Given this view, I am keenly interested to explore how problems have come to acquire a self-evident status as “things-that-exist” [I’d like to thank Angie Bletsas for this useful phrase] and, relatedly, how problem-solving has come to dominate our political and intellectual landscape. An important contributing factor, I argue, is the symbiosis between researchers and “problems”, the ways in which researchers become involved in studying “problems-that-exist”. As an example, evidence-based policy invites researchers to propose studies on pre-set problems. Problems, therefore, become taken-for-granted foci for analysis, and researchers become invested in both the thinking behind problem-solving and in the methods associated with such thinking (e.g. empirical studies of alternative interventions along the lines of scientific problem-solving).

For example, in my study of alcohol and other drug policy (Bacchi 2015: 140), I found that the notion of “alcohol problems” emerged as a category of analysis in part due to researchers’ concerns to establish credibility for their work. The category “alcohol problems” raised the profile of associated research. Moreover, since – as conceptualized – “alcohol problems” – e.g. domestic violence, drink drinking, absenteeism – could be counted, they fitted the prevailing positivist research paradigm. “Alcohol problems” thus are sociological and political creations, not “facts”.
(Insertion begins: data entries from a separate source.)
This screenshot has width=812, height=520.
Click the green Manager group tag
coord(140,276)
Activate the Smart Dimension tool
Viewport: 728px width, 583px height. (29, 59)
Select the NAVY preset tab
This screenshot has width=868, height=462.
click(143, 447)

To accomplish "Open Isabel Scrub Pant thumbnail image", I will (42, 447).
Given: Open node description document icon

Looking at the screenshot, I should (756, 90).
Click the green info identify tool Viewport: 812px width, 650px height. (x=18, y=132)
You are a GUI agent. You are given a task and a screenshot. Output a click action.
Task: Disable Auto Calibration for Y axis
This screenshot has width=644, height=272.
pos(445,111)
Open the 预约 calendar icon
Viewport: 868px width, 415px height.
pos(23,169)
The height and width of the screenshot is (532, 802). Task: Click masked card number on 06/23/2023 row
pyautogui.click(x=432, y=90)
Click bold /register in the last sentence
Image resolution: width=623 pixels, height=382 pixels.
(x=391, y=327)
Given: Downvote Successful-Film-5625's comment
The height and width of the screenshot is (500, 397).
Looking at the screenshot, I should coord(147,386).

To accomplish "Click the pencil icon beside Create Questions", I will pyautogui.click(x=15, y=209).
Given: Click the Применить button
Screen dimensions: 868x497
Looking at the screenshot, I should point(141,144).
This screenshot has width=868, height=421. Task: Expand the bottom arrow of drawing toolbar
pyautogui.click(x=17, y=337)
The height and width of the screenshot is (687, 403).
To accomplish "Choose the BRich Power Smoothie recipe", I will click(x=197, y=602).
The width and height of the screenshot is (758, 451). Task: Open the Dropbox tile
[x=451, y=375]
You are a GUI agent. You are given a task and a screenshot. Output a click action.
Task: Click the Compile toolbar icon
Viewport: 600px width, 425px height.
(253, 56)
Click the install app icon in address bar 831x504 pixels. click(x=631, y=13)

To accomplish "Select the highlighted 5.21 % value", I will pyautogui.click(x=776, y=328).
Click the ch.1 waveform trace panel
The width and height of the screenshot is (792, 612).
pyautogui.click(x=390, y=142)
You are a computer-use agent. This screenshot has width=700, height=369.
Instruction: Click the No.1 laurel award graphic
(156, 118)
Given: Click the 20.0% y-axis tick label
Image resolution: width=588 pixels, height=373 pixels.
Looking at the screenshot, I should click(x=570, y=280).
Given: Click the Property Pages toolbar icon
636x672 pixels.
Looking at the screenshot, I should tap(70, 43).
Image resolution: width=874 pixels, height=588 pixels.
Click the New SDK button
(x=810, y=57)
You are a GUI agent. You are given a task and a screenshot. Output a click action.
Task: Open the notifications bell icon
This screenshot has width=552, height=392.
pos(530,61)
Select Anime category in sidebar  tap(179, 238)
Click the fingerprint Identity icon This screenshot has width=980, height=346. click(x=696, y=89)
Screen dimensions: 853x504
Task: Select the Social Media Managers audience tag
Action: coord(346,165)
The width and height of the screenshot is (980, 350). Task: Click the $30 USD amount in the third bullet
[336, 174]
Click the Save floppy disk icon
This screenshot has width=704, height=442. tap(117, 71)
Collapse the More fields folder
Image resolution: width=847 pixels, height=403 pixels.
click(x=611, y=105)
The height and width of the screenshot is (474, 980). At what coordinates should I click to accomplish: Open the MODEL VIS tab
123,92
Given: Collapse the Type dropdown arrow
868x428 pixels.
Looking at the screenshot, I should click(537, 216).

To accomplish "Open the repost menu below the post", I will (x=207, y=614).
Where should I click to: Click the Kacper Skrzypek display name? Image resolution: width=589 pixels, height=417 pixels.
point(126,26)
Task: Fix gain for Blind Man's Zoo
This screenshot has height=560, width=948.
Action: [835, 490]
In more recent research I have been investigating the political fallout accompanying international “skills” assessment programs, specifically the OECD’s PISA [Programme for International Student Assessment] and PIAAC [Programme for the International Assessment of Adult Competencies] programs.  I believe it is important to consider how these programs establish their authority. One factor appears to be the way in which researchers become “co-opted” into research projects devoted to counting and assessing student and adult “skills”. As just one example, Waldow (2009: 481) notes: “The enormous resonance of the PISA debate has led to a massive expansion of empirical educational research of the PISA-type in Germany”. And with this research, Radhika Gorur (2016) argues, it is becoming increasingly difficult not to “see like PISA”.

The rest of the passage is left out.